* Pointing entries for screenshots and pages *
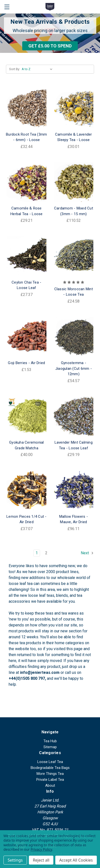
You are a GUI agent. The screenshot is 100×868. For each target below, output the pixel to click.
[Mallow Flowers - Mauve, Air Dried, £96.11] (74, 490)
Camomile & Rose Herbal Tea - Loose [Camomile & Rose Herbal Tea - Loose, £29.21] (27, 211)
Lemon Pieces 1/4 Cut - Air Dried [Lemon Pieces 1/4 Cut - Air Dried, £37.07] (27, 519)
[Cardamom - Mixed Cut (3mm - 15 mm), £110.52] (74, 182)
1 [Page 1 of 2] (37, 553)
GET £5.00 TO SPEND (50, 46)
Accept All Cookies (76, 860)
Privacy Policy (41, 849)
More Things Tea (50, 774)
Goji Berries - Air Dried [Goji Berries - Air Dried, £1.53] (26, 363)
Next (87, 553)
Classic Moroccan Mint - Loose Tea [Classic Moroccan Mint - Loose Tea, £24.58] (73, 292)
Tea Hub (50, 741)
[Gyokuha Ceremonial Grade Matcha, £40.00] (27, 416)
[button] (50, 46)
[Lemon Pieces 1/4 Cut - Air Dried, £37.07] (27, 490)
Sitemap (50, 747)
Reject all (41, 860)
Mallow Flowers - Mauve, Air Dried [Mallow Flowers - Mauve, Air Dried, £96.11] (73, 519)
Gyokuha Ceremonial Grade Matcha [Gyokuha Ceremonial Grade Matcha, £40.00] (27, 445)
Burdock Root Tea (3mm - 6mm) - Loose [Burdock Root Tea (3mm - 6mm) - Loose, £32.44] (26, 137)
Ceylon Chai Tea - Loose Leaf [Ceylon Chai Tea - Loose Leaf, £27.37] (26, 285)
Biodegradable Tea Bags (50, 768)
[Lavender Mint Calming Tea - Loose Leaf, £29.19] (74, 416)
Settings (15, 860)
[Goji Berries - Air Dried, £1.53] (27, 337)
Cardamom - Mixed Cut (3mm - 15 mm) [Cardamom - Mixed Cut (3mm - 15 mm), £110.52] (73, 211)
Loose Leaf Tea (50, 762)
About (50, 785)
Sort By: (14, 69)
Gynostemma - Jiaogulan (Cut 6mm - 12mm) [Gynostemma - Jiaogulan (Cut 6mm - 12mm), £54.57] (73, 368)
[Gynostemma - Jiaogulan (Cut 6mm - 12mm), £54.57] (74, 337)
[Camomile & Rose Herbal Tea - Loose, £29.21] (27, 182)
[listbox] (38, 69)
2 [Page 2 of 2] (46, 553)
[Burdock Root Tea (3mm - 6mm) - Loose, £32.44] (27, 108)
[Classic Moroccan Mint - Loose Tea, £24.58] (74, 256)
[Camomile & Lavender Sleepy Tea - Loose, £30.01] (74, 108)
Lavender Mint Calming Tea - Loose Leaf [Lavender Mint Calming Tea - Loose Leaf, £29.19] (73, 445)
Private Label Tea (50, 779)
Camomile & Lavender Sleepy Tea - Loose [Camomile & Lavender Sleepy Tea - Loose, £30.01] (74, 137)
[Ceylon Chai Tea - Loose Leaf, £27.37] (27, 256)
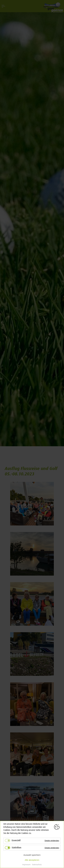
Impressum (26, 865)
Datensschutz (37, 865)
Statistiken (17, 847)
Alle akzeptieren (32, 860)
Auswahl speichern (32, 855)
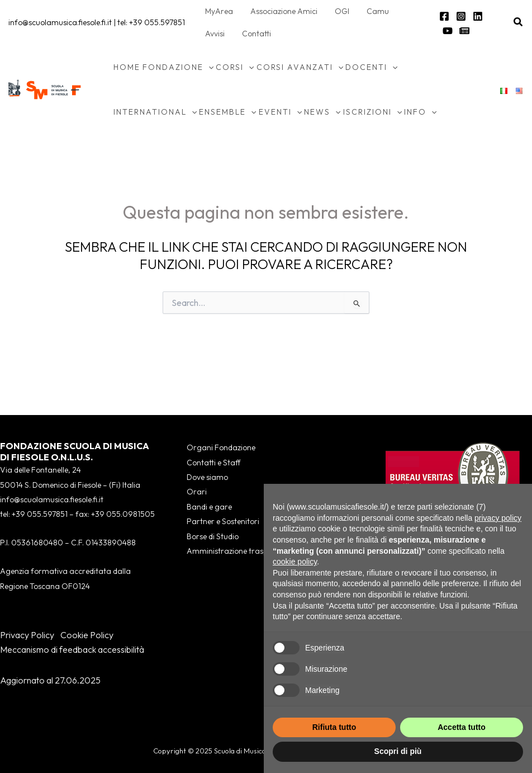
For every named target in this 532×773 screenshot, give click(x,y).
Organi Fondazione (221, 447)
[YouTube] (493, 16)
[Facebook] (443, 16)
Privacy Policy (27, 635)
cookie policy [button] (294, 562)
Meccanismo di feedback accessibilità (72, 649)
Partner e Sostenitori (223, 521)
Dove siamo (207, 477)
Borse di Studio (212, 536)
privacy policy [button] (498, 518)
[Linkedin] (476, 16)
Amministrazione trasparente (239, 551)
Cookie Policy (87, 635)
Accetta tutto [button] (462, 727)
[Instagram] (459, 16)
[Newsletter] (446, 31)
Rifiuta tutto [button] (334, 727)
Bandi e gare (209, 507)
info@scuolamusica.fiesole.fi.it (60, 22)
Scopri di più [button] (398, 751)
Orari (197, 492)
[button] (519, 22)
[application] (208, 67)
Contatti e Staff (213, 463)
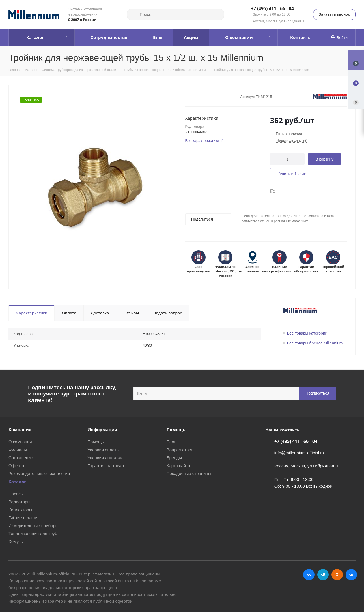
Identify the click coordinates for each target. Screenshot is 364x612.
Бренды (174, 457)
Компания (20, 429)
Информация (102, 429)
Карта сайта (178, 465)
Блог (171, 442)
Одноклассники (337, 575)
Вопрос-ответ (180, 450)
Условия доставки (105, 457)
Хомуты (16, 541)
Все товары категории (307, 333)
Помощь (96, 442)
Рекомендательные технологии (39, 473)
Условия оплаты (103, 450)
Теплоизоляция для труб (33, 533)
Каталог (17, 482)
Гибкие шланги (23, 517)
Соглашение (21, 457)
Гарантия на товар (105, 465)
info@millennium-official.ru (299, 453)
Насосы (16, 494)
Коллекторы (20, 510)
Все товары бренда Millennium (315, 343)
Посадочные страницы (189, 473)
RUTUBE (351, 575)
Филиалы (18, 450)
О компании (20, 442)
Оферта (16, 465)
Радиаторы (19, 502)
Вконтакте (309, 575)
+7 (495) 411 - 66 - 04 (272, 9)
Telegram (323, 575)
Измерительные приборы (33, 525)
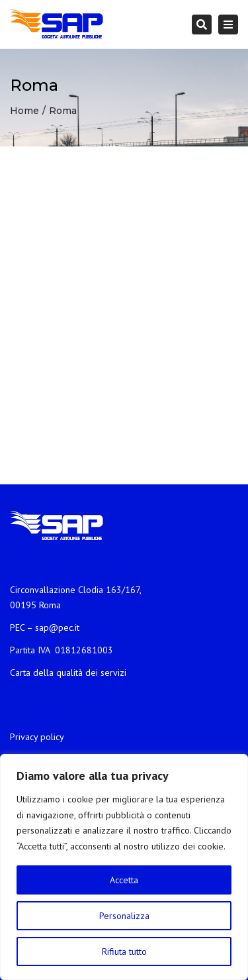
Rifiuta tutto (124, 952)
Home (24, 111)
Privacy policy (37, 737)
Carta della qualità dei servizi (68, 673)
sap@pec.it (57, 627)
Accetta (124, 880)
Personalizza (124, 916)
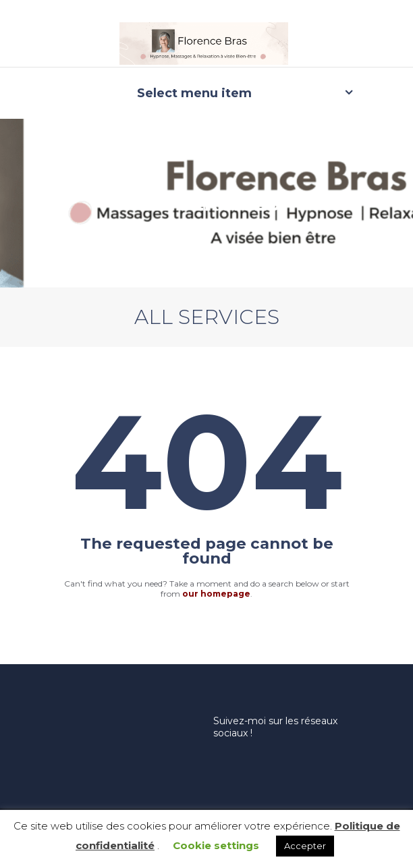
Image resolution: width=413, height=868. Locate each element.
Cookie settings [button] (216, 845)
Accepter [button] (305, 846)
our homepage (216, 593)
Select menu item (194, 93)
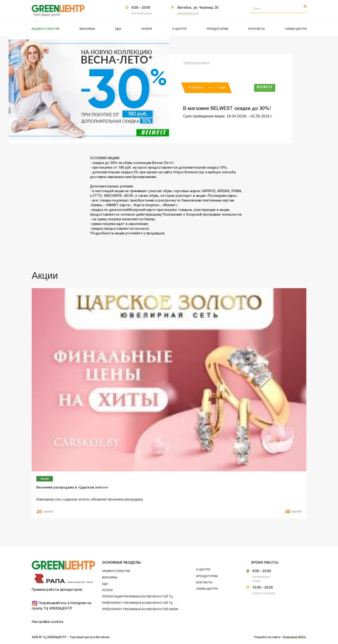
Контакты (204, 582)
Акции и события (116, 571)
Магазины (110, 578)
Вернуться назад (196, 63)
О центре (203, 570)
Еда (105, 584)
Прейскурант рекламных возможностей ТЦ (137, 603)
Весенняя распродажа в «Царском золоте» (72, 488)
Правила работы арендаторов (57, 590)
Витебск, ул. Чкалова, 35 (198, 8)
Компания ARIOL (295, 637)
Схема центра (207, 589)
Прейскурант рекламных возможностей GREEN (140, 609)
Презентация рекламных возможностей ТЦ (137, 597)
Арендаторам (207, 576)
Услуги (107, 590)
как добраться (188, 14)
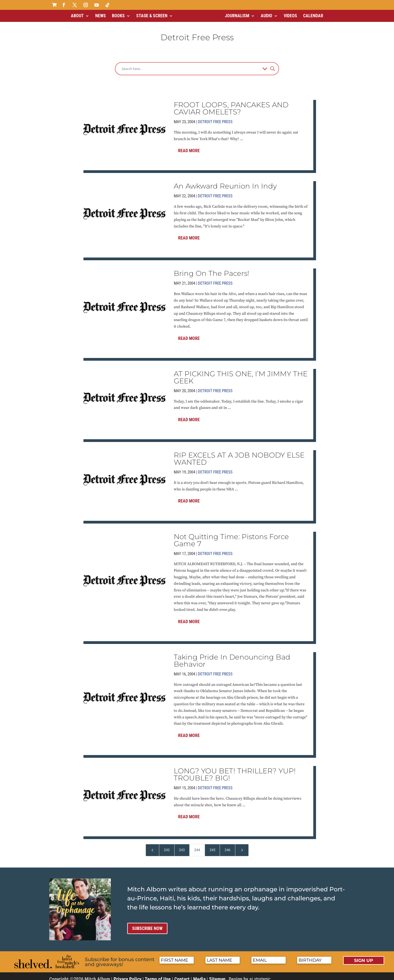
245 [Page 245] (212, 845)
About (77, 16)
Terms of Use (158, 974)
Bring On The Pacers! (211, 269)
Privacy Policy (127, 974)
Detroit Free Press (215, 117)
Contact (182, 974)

* Work to do *
Copy every entry line by line without changing anything, but leave out the picture lines.

* Answer in full *
You are a GUI agent. The screenshot is 100×868. For each target below, output the pixel to click.
[Mallow Flowers - Mauve, Air Dried, £96.11] (74, 490)
Camomile & Rose Herbal Tea - Loose [Camomile & Rose Herbal Tea - Loose, £29.21] (27, 211)
Lemon Pieces 1/4 Cut - Air Dried [Lemon Pieces 1/4 Cut - Air Dried, £37.07] (27, 519)
[Cardamom - Mixed Cut (3mm - 15 mm), £110.52] (74, 182)
1 [Page 1 of 2] (37, 553)
GET £5.00 TO SPEND (50, 46)
Accept All Cookies (76, 860)
Privacy Policy (41, 849)
More Things Tea (50, 774)
Goji Berries - Air Dried [Goji Berries - Air Dried, £1.53] (26, 363)
Next (87, 553)
Classic Moroccan Mint - Loose Tea [Classic Moroccan Mint - Loose Tea, £24.58] (73, 292)
Tea Hub (50, 741)
[Gyokuha Ceremonial Grade Matcha, £40.00] (27, 416)
[button] (50, 46)
[Lemon Pieces 1/4 Cut - Air Dried, £37.07] (27, 490)
Sitemap (50, 747)
Reject all (41, 860)
Mallow Flowers - Mauve, Air Dried [Mallow Flowers - Mauve, Air Dried, £96.11] (73, 519)
Gyokuha Ceremonial Grade Matcha [Gyokuha Ceremonial Grade Matcha, £40.00] (27, 445)
Burdock Root Tea (3mm - 6mm) - Loose [Burdock Root Tea (3mm - 6mm) - Loose, £32.44] (26, 137)
Ceylon Chai Tea - Loose Leaf [Ceylon Chai Tea - Loose Leaf, £27.37] (26, 285)
Biodegradable Tea Bags (50, 768)
[Lavender Mint Calming Tea - Loose Leaf, £29.19] (74, 416)
Settings (15, 860)
[Goji Berries - Air Dried, £1.53] (27, 337)
Cardamom - Mixed Cut (3mm - 15 mm) [Cardamom - Mixed Cut (3mm - 15 mm), £110.52] (73, 211)
Loose Leaf Tea (50, 762)
About (50, 785)
Sort By: (14, 69)
Gynostemma - Jiaogulan (Cut 6mm - 12mm) [Gynostemma - Jiaogulan (Cut 6mm - 12mm), £54.57] (73, 368)
[Gynostemma - Jiaogulan (Cut 6mm - 12mm), £54.57] (74, 337)
[Camomile & Rose Herbal Tea - Loose, £29.21] (27, 182)
[listbox] (38, 69)
2 [Page 2 of 2] (46, 553)
[Burdock Root Tea (3mm - 6mm) - Loose, £32.44] (27, 108)
[Classic Moroccan Mint - Loose Tea, £24.58] (74, 256)
[Camomile & Lavender Sleepy Tea - Loose, £30.01] (74, 108)
Lavender Mint Calming Tea - Loose Leaf [Lavender Mint Calming Tea - Loose Leaf, £29.19] (73, 445)
Private Label Tea (50, 779)
Camomile & Lavender Sleepy Tea - Loose [Camomile & Lavender Sleepy Tea - Loose, £30.01] (74, 137)
[Ceylon Chai Tea - Loose Leaf, £27.37] (27, 256)
Impressum (26, 865)
Datensschutz (37, 865)
Statistiken (17, 847)
Alle akzeptieren (32, 860)
Auswahl speichern (32, 855)
For every named target in this 532×773 screenshot, give click(x,y).
Organi Fondazione (221, 447)
[YouTube] (493, 16)
[Facebook] (443, 16)
Privacy Policy (27, 635)
cookie policy [button] (294, 562)
Meccanismo di feedback accessibilità (72, 649)
Partner e Sostenitori (223, 521)
Dove siamo (207, 477)
Borse di Studio (212, 536)
privacy policy [button] (498, 518)
[Linkedin] (476, 16)
Amministrazione trasparente (239, 551)
Cookie Policy (87, 635)
Accetta tutto [button] (462, 727)
[Instagram] (459, 16)
[Newsletter] (446, 31)
Rifiuta tutto [button] (334, 727)
Bandi e gare (209, 507)
info@scuolamusica.fiesole.fi.it (60, 22)
Scopri di più [button] (398, 751)
Orari (197, 492)
[button] (519, 22)
[application] (208, 67)
Contatti e Staff (213, 463)
Identify the click coordinates for each target. Screenshot is 364x612.
Бренды (174, 457)
Компания (20, 429)
Информация (102, 429)
Карта сайта (178, 465)
Блог (171, 442)
Одноклассники (337, 575)
Вопрос-ответ (180, 450)
Условия доставки (105, 457)
Хомуты (16, 541)
Все товары категории (307, 333)
Помощь (96, 442)
Рекомендательные технологии (39, 473)
Условия оплаты (103, 450)
Теплоизоляция для труб (33, 533)
Каталог (17, 482)
Гибкие шланги (23, 517)
Соглашение (21, 457)
Гарантия на товар (105, 465)
info@millennium-official.ru (299, 453)
Насосы (16, 494)
Коллекторы (20, 510)
Все товары бренда Millennium (315, 343)
Посадочные страницы (189, 473)
RUTUBE (351, 575)
Филиалы (18, 450)
О компании (20, 442)
Оферта (16, 465)
Радиаторы (19, 502)
Вконтакте (309, 575)
+7 (495) 411 - 66 - 04 (272, 9)
Telegram (323, 575)
Измерительные приборы (33, 525)
Rifiuta tutto (124, 952)
Home (24, 111)
Privacy policy (37, 737)
Carta della qualità dei servizi (68, 673)
sap@pec.it (57, 627)
Accetta (124, 880)
Personalizza (124, 916)
Image resolution: width=413, height=868. Locate each element.
Cookie settings [button] (216, 845)
Accepter [button] (305, 846)
our homepage (216, 593)
Select menu item (194, 93)
Контакты (204, 582)
Акции и события (116, 571)
Магазины (110, 578)
Вернуться назад (196, 63)
О центре (203, 570)
Еда (105, 584)
Прейскурант рекламных возможностей ТЦ (137, 603)
Весенняя распродажа в «Царском золоте» (72, 488)
Правила работы арендаторов (57, 590)
Витебск, ул. Чкалова, 35 (198, 8)
Компания ARIOL (295, 637)
Схема центра (207, 589)
Прейскурант рекламных возможностей GREEN (140, 609)
Презентация рекламных возможностей ТЦ (137, 597)
Арендаторам (207, 576)
Услуги (107, 590)
как добраться (188, 14)
245 [Page 245] (212, 845)
About (77, 16)
Terms of Use (158, 974)
Bring On The Pacers! (211, 269)
Privacy Policy (127, 974)
Detroit Free Press (215, 117)
Contact (182, 974)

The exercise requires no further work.